== Exercise requirements ==
Rewrite every line of the records below, keeping their wording, and shift each coordinate in the answers up by 65. Leave the pictures out.

━━━━━━━━━━━━━━━━━━━━━━━━━━━━━━

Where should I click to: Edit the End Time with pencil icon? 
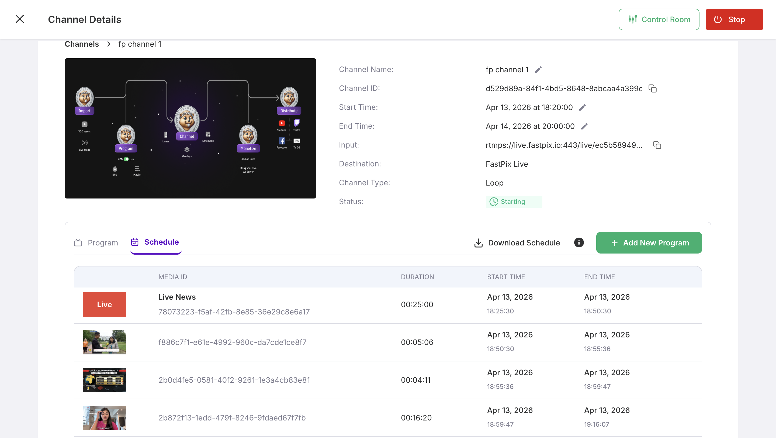pyautogui.click(x=584, y=126)
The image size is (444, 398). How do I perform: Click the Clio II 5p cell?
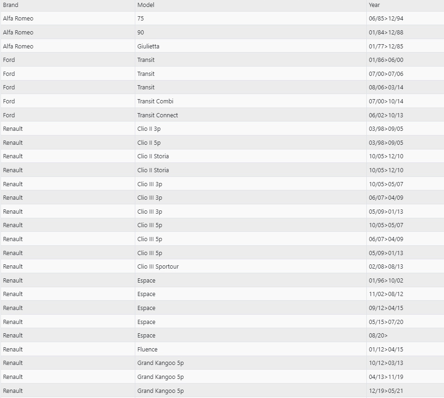coord(149,142)
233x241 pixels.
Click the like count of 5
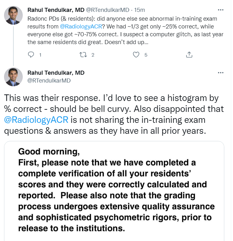click(x=145, y=55)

━━━━━━━━━━━━━━━━━━━━━━━━━━━━━━

== Answer to this exercise ==
Where should I click to: Edit the End Time with pencil icon? 
pyautogui.click(x=649, y=191)
The image size is (444, 398). How do I perform: Click the Clio II 5p cell?
coord(214,207)
233x241 pixels.
Click the like count of 5
click(x=210, y=120)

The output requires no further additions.